Do Not Invent Precision
Grounding a draft does not mean adding fake precision.
If you do not have a number, do not invent one. If you do not know whether a claim is true across industries, do not imply that it is. If you are describing an internal process, do not make it sound like a universal rule.
Trustworthy writing is often more modest than AI first drafts.
It says "in this context."
It says "based on these examples."
It says "this may help when..."
It says "this needs review if..."
That kind of qualification does not weaken the writing. It makes the writing easier to trust.
Use AI For Sorting, Not Certainty
AI can help with the source-of-truth pass, but it should not become the source of truth.
You can ask it to identify unsupported claims, suggest places where examples would help, or convert broad statements into narrower versions. You can ask it to make a checklist from your brief. You can ask it to compare a draft against a style guide or product note that you provide.
But if the model supplies a fact, statistic, citation, legal interpretation, medical claim, policy detail, or product capability, verify it outside the model before publishing.
The useful role of AI here is sorting attention. It can help you see where the draft needs grounding. It cannot replace the grounding itself.

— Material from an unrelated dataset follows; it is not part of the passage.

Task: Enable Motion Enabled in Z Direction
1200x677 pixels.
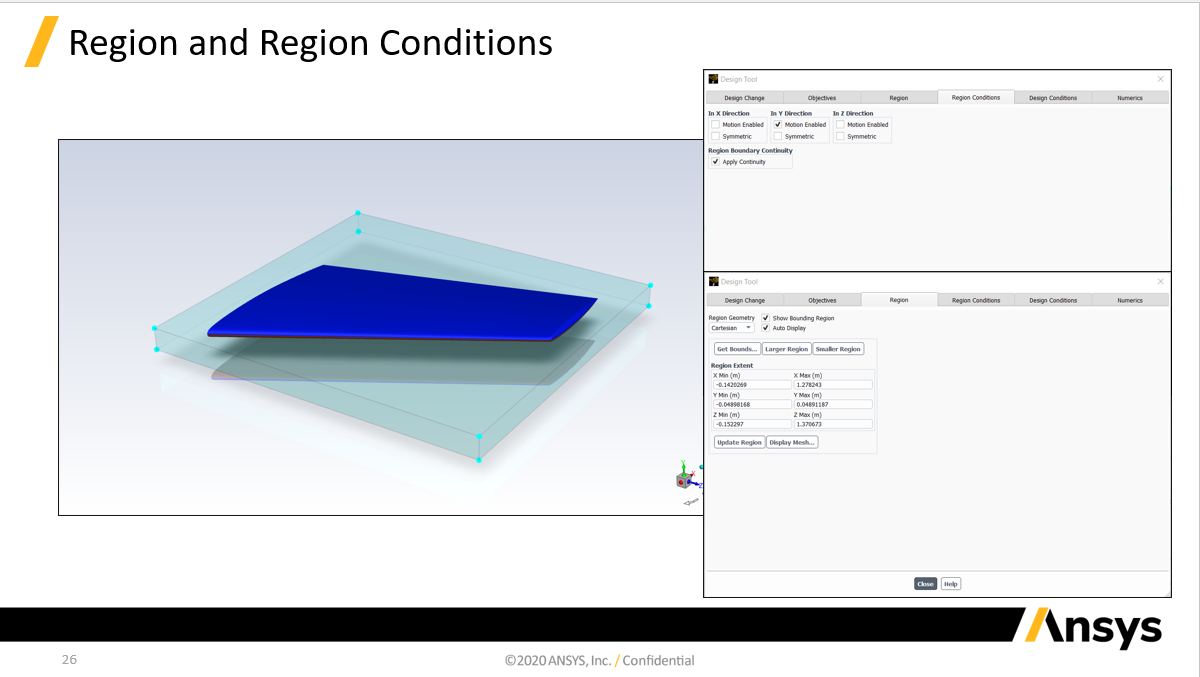Action: click(x=840, y=125)
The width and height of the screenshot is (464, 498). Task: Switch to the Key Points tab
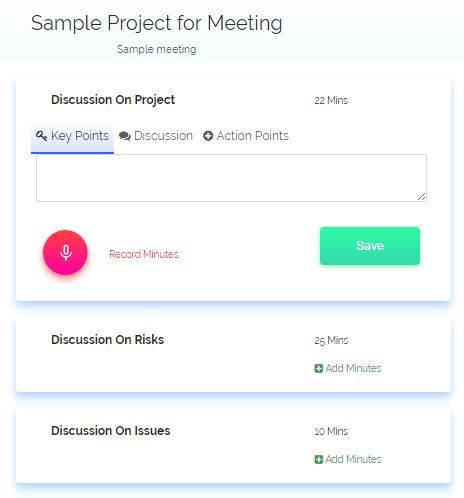pos(72,137)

A Practical Source-of-Truth Pass
Use this pass after the draft has a rough structure and before the final style edit.
- Highlight every factual claim, recommendation, comparison, and risk statement.
- Write the source of truth beside each important claim.
- Narrow claims that are true only in a specific context.
- Replace vague authority phrases with inspectable evidence or conditions.
- Add one concrete example for every major recommendation.
- Cut claims that sound confident but cannot be supported.
- Run the final draft through a voice edit only after the claims are grounded.
This order matters. If you polish first, you may become attached to sentences that should be changed. Grounding before polish keeps the draft honest.
The Real Humanizer Is Accountability
Writers often talk about humanizing AI content as if the main task is making sentences sound less automated.
Voice matters. Rhythm matters. Specific language matters. But the deeper human layer is accountability.
A human editor knows what the draft is allowed to claim. A human editor understands the audience, the context, the tradeoffs, and the consequences of being wrong. A human editor can say, "We do not know that," or "This needs a source," or "This is true only for this reader."
That is what makes AI-assisted writing worth reading.
Not hidden authorship.
Not detector theater.
A draft that knows where its claims came from, and a writer willing to stand behind them.